A data breach is an information security incident in which sensitive, proprietary, or confidential data is accessed, viewed, stolen, or in any way used by unauthorized parties or systems. The term generally refers to the breach of Internet- or network-connected data. A data breach can occur through an exploit of a weakness in a system (e.g., SQL injection) or person (e.g., social engineering).
While most data breaches are thought to be perpetrated by cybercriminals or hackers specifically targeting an organization to steal its data for financial gain, many data breaches occur because of insider access. In the case of insiders or employees, the employee may have legitimate access to the data, which is required to perform job functions.
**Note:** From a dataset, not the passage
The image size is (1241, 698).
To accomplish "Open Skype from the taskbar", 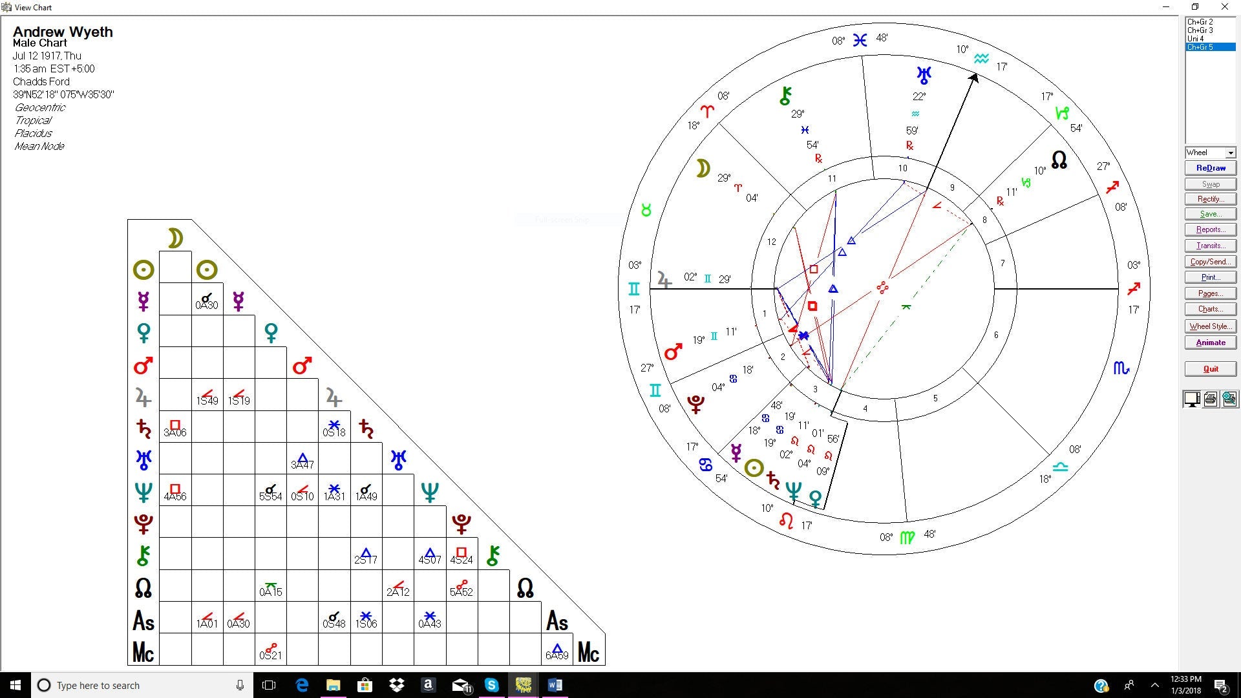I will pos(492,685).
When the employee has approved permissions to access and interact with the data, a breach might occur when the employee uses the data in an unauthorized way (e.g., posts it to a forum, copies it to a non-secure/unapproved file location, sells it to a third party, etc.), or it could occur because of negligence/by accident (e.g., employee's laptop is stolen).
An insider could also gain access to a file or system that should be inaccessible to him/her due to a change of role within the company (e.g., access is no longer required due to departmental needs) or when appropriate controls are not in place (e.g., system admin does not specify principles of least privilege).
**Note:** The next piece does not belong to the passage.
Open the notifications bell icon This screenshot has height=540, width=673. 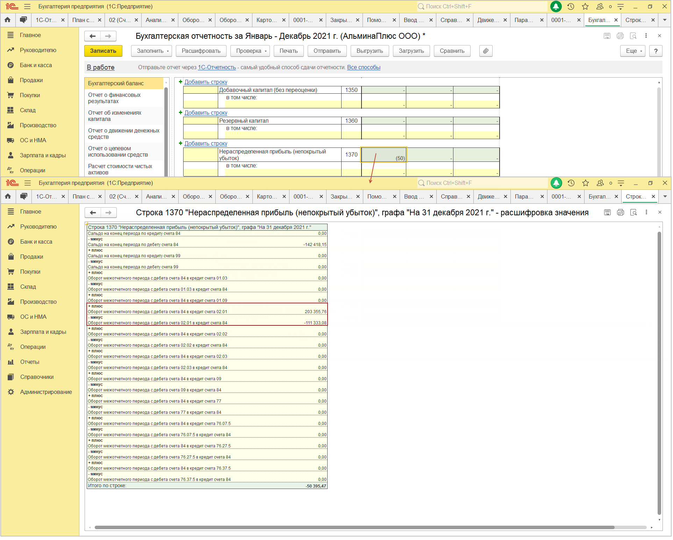coord(556,6)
In the case of hackers, cybercriminals, or nation-states, these adversaries target specific data such as personally identifiable information (PII), public health information (PHI), or intellectual property (IP), use tools, tactics, and procedures (TTP) to find and access the data, then use the data for nefarious purposes. The goal may financial gain, to publicly embarrass a company, or to obtain trade secrets. While most data breaches—no matter how big or financially destructive—have not proven to inflict long-term effects on stock price or business performance, Nortel Networks was forced into bankruptcy after hackers lurked in their networks for 10+ years, stealing their IP.